Our top priority is to make our children feel safe, which helps to dial down anxiety.

We can help them feel safe in their bodies through:

  • Power of relationship - safe and supportive relationships are the most powerful strategy to reduce stress. Feeling heard, understood, seen and soothed.

  • Bodily experiences - Anxiety is experienced in the body and mind, therefore we need to include activities which connect us to our body and senses to help reduce anxiety.

  • Developing self-compassion - Through showing our children understanding and empathy, we can help them to be less judgemental with themselves and reduce shame.

How can we help our kids manage anxiety?

Moving!

o Exercise helps release happy hormones and helps shift stress and tension.

o Ball games, physical jobs, walks, bike rides and adventures.

o Don't let a rainy day stop you! Dance! Do 3-5 -minute exercises, or play hide and seek.


Grounding by Creating Contained Spaces

When children experience anxiety, they are often caught up in their heads, thinking, ruminating and worrying. They need help to understand and re-connect with their body, particularly when feeling anxious and dysregulated. Knowing the boundaries of our bodies can help us feel safe and in control. For example,

  • Sitting in a contained space such as a bean bag

  • Wrapping a blanket around the body

  • Cubby house play

  • Big cuddles or a massage

Practising Playful and Creative Mindfulness

o Mindfulness teaches awareness of thought and practice focussing on the “now.”
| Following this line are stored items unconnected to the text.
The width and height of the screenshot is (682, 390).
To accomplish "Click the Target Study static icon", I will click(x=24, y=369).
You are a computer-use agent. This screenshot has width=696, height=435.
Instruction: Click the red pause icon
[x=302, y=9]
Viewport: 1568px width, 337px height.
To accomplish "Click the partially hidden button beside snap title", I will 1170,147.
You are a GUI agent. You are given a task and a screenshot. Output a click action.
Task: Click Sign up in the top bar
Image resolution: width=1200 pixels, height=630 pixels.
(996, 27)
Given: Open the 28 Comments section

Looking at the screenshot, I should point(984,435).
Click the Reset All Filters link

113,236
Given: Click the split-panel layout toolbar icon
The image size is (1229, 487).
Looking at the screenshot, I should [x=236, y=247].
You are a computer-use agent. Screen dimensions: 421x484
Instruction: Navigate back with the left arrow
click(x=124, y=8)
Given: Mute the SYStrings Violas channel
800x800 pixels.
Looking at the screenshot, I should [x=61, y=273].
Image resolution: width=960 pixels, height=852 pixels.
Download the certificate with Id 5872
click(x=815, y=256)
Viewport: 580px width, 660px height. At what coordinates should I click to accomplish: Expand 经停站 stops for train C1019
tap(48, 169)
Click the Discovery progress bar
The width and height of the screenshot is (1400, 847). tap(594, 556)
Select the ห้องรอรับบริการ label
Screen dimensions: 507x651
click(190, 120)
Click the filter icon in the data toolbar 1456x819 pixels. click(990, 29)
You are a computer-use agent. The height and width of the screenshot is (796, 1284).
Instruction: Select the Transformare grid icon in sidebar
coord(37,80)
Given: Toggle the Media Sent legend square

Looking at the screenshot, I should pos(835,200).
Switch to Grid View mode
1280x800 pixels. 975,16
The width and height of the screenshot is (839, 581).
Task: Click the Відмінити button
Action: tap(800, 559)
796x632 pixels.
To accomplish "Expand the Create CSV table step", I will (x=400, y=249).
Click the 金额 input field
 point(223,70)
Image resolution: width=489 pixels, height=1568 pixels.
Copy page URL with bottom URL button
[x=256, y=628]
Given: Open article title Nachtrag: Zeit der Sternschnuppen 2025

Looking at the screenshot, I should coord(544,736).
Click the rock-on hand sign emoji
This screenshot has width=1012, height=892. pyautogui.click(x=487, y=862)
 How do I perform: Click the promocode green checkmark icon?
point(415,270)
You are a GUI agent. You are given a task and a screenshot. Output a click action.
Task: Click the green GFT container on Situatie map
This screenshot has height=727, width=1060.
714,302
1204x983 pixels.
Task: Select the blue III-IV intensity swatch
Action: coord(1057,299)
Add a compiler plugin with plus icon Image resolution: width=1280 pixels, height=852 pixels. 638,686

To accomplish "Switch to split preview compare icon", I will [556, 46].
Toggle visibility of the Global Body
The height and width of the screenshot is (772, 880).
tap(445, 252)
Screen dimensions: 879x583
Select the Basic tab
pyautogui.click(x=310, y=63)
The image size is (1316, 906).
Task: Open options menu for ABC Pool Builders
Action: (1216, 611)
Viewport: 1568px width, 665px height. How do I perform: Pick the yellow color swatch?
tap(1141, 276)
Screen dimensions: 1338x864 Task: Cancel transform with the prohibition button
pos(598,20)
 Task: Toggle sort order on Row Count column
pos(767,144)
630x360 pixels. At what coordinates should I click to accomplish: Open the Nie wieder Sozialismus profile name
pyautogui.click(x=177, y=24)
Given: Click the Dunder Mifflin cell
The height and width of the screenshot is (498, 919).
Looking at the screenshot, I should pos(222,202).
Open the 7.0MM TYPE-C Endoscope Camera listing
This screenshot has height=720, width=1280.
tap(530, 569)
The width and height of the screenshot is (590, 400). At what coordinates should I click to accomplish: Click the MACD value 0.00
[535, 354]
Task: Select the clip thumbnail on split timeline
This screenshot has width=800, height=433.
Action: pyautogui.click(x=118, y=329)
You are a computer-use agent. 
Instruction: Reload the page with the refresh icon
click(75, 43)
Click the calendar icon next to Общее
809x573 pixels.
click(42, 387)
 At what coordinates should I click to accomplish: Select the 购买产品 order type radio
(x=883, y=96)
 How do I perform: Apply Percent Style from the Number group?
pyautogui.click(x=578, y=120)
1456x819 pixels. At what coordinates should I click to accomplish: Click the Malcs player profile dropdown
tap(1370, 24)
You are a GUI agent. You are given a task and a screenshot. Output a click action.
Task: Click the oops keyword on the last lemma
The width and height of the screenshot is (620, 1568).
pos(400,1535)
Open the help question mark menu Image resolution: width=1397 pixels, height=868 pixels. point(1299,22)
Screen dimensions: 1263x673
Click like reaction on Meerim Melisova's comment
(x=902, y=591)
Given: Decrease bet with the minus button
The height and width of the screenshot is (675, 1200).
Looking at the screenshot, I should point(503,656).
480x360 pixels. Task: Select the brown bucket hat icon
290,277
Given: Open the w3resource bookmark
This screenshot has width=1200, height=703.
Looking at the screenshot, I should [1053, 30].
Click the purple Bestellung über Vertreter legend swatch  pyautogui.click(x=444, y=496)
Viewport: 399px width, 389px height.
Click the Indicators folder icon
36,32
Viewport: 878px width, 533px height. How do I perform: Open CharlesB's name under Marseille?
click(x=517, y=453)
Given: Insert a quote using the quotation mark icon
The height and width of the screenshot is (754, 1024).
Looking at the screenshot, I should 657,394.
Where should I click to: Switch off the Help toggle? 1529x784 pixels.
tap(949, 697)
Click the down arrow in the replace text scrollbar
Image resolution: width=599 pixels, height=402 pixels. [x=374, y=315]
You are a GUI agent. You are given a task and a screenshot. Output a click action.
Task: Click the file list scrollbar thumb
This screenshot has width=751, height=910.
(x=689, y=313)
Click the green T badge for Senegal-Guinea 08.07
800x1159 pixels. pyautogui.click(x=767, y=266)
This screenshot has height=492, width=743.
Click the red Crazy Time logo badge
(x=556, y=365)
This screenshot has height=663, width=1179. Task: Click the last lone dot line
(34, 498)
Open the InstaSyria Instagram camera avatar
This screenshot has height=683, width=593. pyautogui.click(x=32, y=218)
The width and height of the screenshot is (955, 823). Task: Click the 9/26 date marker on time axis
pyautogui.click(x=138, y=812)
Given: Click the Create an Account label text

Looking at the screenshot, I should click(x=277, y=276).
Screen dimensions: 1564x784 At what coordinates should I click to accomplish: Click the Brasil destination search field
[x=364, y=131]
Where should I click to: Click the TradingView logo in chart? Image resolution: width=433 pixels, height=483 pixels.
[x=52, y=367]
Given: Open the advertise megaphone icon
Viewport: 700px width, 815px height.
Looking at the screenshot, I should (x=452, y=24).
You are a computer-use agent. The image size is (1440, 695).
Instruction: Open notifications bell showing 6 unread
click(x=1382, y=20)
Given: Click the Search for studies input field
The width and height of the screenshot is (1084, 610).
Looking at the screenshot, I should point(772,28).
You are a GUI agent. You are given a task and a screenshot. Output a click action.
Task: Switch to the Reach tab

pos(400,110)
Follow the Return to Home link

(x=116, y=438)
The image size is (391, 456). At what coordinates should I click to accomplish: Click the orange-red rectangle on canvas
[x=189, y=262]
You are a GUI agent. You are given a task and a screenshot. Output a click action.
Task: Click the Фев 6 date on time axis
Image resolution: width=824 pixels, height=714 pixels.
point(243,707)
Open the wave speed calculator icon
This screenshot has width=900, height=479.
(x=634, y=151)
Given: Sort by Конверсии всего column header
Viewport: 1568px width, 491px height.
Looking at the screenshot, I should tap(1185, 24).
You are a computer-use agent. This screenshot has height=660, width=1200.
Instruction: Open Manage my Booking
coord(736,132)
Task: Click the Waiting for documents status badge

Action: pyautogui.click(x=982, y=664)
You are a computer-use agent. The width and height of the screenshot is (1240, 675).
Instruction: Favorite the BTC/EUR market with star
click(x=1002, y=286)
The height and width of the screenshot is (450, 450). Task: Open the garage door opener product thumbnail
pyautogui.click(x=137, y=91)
o Engage your children’s 5 senses. For example, spot 3 things that are yellow! Tell me 2 sounds you hear!

o Incorporate your child’s interests to make it more fun.

o Practice taking slow deep breaths by blowing bubbles, feathers or creating a cotton wool snow storm.


Relationship

o Co-regulation is when we lend our children our calm to help them calm down. In other words, we need to keep calm and connect.

o Be mindful of our tone of voice, posture and facial expressions. Children have emotional wi-fi and pick up on our signs of stress.

o Sometimes, holding space without words can also make them feel safe.

o 1:1 special connection time provides a huge hit of oxytocin, the body / brain love chemical - which is a powerful antidote to stress and anxiety

o Connection and empathy - without rushing to problem solving.